Embedding External Python Functions within RDDL#

Starting in pyRDDLGym 2.5, it is possible to embed arbitrary Python functions within RDDL description files. The general syntax is described here in more details.

To successfully compile a RDDL description file that contains external function references, i.e.:

cpf1 = $Func1[...](...);
cpf2 = $Func2[...](...);

you must provide a dictionary with name - function mappings when building the environment, where each function must respect both the input and output signatures as they are described in the RDDL file:

def func1(...):
    return ...
def func2(...):
    return ...

env = pyRDDLGym.make(..., backend_kwargs={'python_functions': {'Func1': func1, 'Func2': func2}})

Note

JaxPlan requires additional structure on external functions, namely that they should support JAX’s JIT compilation. This implies that any external functions in an environment used by JaxPlan must consist entirely of JAX supported operations (i.e. JAX, flax, haiku, optax, etc). However, functions that use non-JAX operations (including for example pyTorch or TensorFlow operations) can still be used in pyRDDLGym!

The pyRDDLGym Compiler (for Advanced Users)#

Warning

This section is intended for advanced users who wish to become familiar with the backend of pyRDDLGym. We can only provide limited support for backend-related topics (bug reports and pull requests are always welcome), and the API can change at any time making this guide obsolete at times.

At the lowest level of abstraction of pyRDDLGym, syntactic analysis is performed statically whenever possible for optimal performance, due to the fact that pyRDDLGym is written purely in Python and does not (currently) provide C/C++ binaries.

The syntax analysis and compilation of RDDL description files into Python objects happens statically when the environment is created, which are directly referenced by the user-facing API (e.g. the RDDLEnv, simulator, optimizers, etc.). These objects include outputs from several distinct stages of compilation:

Compiler Components#
name	description
RDDLParser	Parses a RDDL description file into an intermediate AST.
RDDLPlanningModel	Converts a parsed AST into a user-friendly model object.
RDDLValueInitializer	Compiles the initial values of all pvariables into numerical arrays.
RDDLLevelAnalysis	Summarizes the dependencies between CPFs, and computes their order of evaluation.
RDDLObjectsTracer	Traces the RDDL AST to compile type information about each subexpression, and does type checking.

Parsing#

The following code illustrates the parsing of a domain description, returning a RDDL object that represents its AST representation:

from pyRDDLGym.core.parser.reader import RDDLReader
from pyRDDLGym.core.parser.parser import RDDLParser

rddl_string = RDDLReader("\path\to\domain.rddl", "\path\to\instance.rddl").rddltxt
parser = RDDLParser()
parser.build()
ast = parser.parse(rddl_string)

Model Objects#

The AST can then be passed to a RDDLPlanningModel, which compiles the AST into a user-friendly API with accessible properties and functions for operating on and modifying the (lifted) domain:

from pyRDDLGym.core.compiler.model import RDDLLiftedModel
model = RDDLLiftedModel(ast)

Initializing Values#

It is now possible to extract the initial values of the pvariables by using a RDDLValueInitializer, which reads from the init-fluents block in the instance whenever possible, and otherwise from the default values in the domain:

from pyRDDLGym.core.compiler.initializer import RDDLValueInitializer
values = RDDLValueInitializer(model).initialize()

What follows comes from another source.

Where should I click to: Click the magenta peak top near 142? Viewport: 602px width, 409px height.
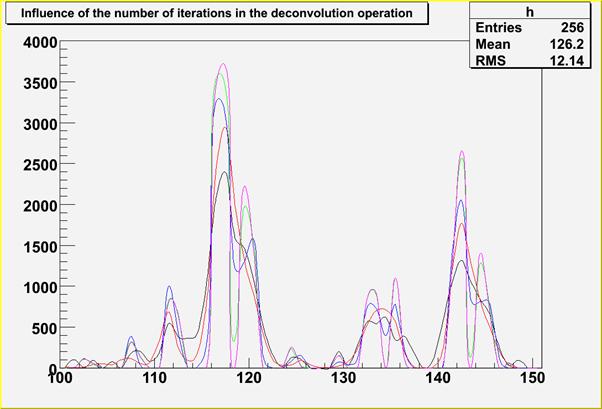point(462,152)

Analyzing Fluent Dependencies#

It is also possible to compute the graph that summarizes the pvariables/CPFs on which each CPF depends, and run a topological sort on the graph to determine the correct order of CPF evaluation:

from pyRDDLGym.core.compiler.levels import RDDLLevelAnalysis
sorter = RDDLLevelAnalysis(model)
dependencies = sorter.build_call_graph()
levels = sorter.compute_levels()

Tracing and Static Compilation#

Finally, the code can be traced to compile static type information about each subexpression in the AST, which includes for example any free parameters in the scope of the subexpression and their types, the type of the value returned by the subexpression during evaluation, or information that is expensive to compute dynamically during simulation (e.g. instructions how to operate on pvariables stored as tensors):

from pyRDDLGym.core.compiler.tracer import RDDLObjectsTracer
trace_info = RDDLObjectsTracer(model, cpf_levels=levels).trace()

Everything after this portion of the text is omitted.